ERISA Class Litigation by Plan Type

Defined Contribution Plans
98
Defined Benefit Plans
2
Health Plans
35
ESOPs
14
Other
1

Defined contribution plans remained the most frequent target in these cases, named in 63% of last year’s ERISA class action litigation. As in prior years, most lawsuits alleged excessive recordkeeping and/or investment fees. Many lawsuits claimed plan fees could have been reduced by the application of forfeitures to offset administrative expenses. Lawsuits that alleged the inclusion of imprudent investments shifted focus from the suite of target-date funds—typically the plan’s qualified default investment alternative—to stable value funds.

Health care plans were the second-largest category of last year’s ERISA litigation, at 25%, and employee stock ownership plans represented 9% of defendants.

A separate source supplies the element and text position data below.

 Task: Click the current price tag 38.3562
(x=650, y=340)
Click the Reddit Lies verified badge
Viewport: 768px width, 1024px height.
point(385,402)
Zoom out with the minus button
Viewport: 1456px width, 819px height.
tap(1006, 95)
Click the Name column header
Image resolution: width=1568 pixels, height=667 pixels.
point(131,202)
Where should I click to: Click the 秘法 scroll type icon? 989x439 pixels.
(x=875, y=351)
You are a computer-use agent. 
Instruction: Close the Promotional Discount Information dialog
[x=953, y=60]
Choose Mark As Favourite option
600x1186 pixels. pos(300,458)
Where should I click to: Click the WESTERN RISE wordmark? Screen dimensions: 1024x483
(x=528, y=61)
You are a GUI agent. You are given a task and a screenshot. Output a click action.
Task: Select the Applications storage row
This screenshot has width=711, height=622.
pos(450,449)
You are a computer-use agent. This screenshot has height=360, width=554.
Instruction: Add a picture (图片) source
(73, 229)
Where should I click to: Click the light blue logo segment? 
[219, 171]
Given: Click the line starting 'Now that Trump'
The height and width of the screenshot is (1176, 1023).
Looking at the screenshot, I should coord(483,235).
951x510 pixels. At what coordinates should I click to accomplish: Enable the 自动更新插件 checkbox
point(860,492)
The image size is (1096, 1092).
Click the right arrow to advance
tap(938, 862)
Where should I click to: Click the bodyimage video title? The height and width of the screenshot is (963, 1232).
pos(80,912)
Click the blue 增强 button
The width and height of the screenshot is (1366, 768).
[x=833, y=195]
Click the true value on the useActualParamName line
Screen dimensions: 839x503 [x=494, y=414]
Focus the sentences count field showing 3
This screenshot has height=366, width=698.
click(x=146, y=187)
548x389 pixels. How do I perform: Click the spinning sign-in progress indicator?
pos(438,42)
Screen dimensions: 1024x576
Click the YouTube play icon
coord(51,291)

ERISA Fee, Investment Lawsuits on the Rise

Since 2016, 606 excessive fee and imprudent investment lawsuits have been filed against ERISA defined contribution plans, not counting employee stock ownership plans, which were tracked separately.

In 2025, there were 94 lawsuits, third in that period behind 2020 (a record 102 lawsuits) and 2022 (90 lawsuits). Five of the last six years saw lawsuit totals greater than the overall annual average of 60 cases per year for the past decade.

Excessive Fee and Investment Performance Lawsuits by Year

2016
47
2017
45
2018
23
2019
28
2020
102
2021
63
2022
90
2023
48
2024
66
2025
94

Excessive Fee Lawsuits Target Large Plans

Last year also had 74 excessive fee lawsuits, a 64% increase from 45 such lawsuits in 2024. Individually or in some combination, the suits alleged that plan recordkeeping fees or investment fees were too high; plan forfeitures should have been used to offset plan expenses instead of offsetting future employer contributions; and/or plan investment performance was worse than alternative options.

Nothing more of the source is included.